§ **Work instruction**
Print, word for word, only the lines from the one with "You are a GUI" down to the last line of the listing below; no pictures.

§ **Data in this exercise**
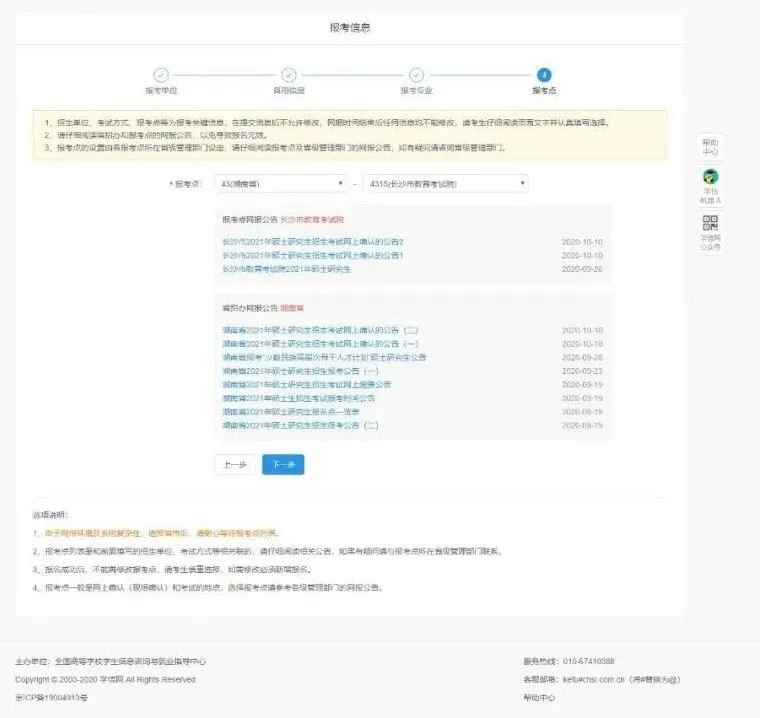Click the red 长沙市教育考试院 link

(x=311, y=219)
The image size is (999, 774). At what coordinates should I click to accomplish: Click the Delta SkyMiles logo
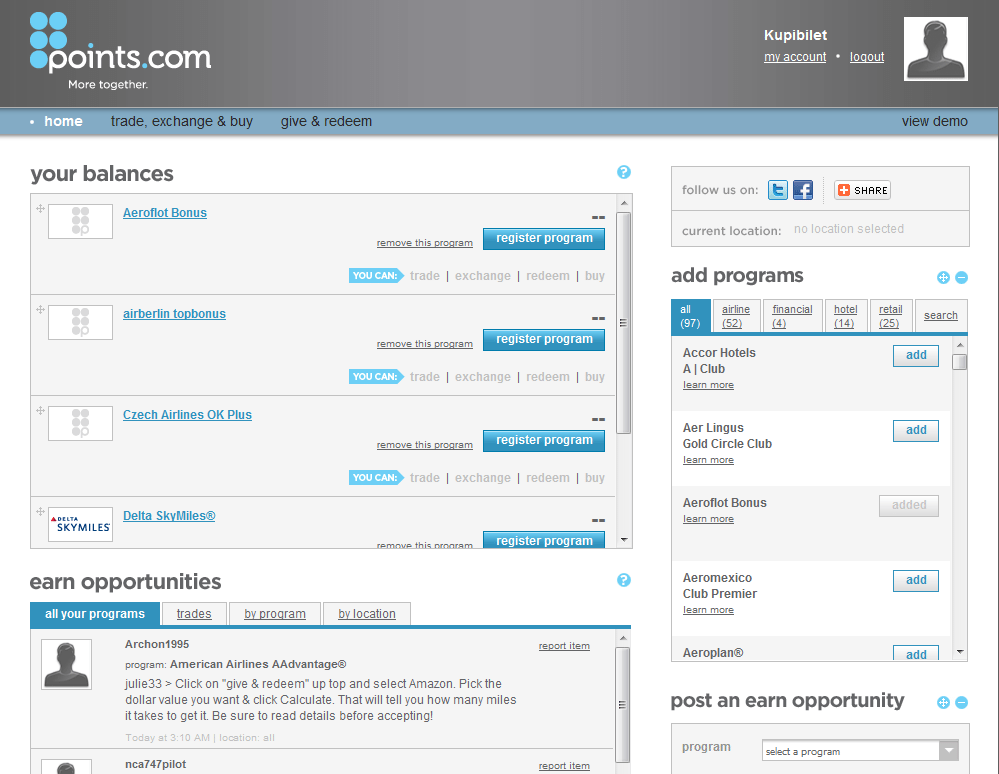[x=80, y=524]
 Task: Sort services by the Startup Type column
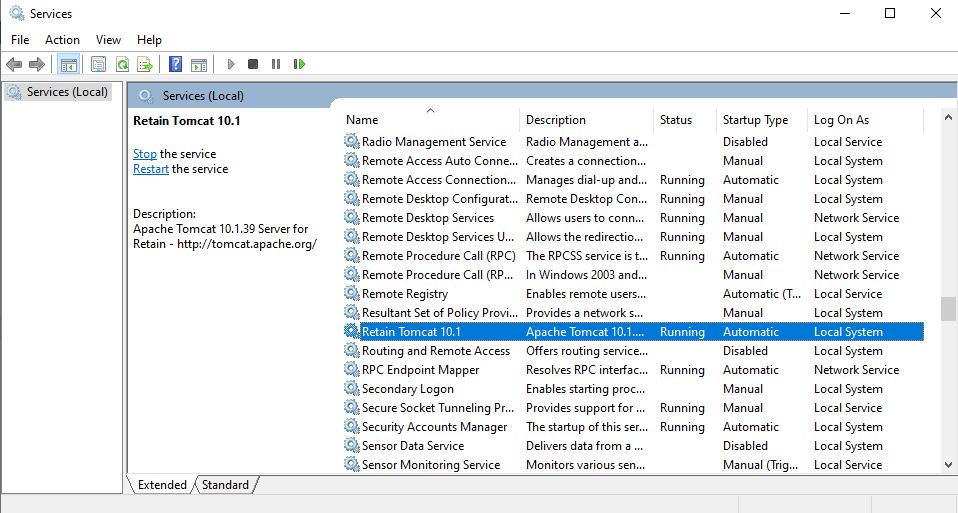tap(755, 120)
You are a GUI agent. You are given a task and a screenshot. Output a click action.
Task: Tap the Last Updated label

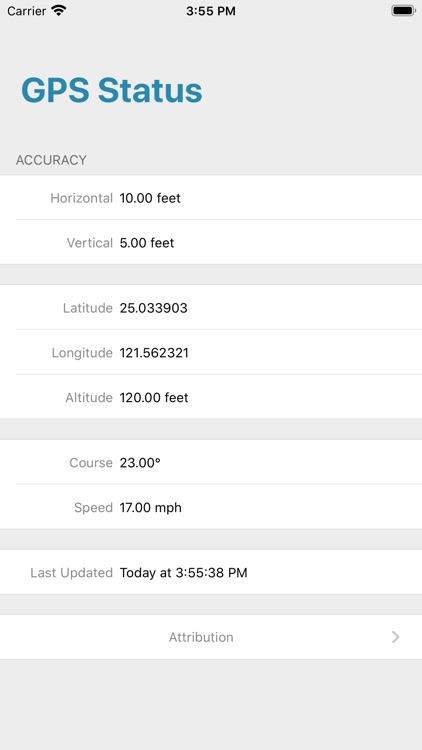pos(71,573)
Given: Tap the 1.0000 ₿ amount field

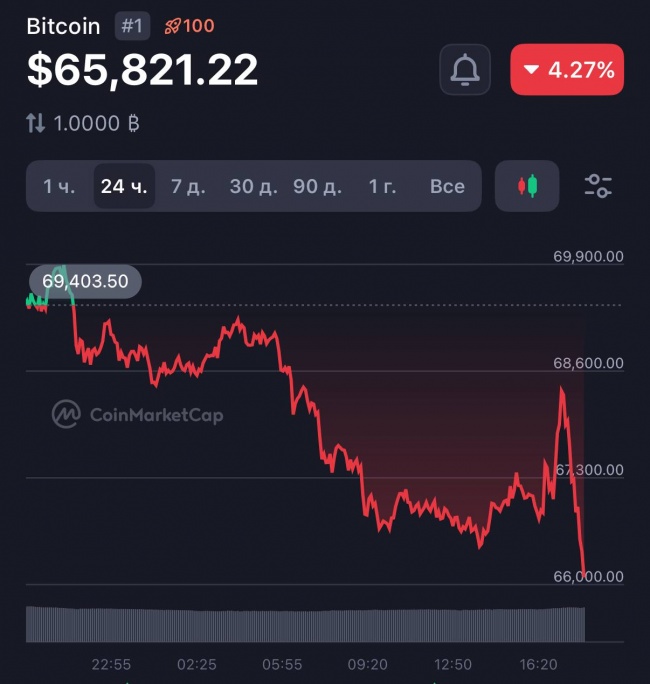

§ **Answer area**
You are a GUI agent. You are given a task and a screenshot. Output a click action.
Task: Tap the Last Updated label

pos(71,573)
Given: Tap the 1.0000 ₿ amount field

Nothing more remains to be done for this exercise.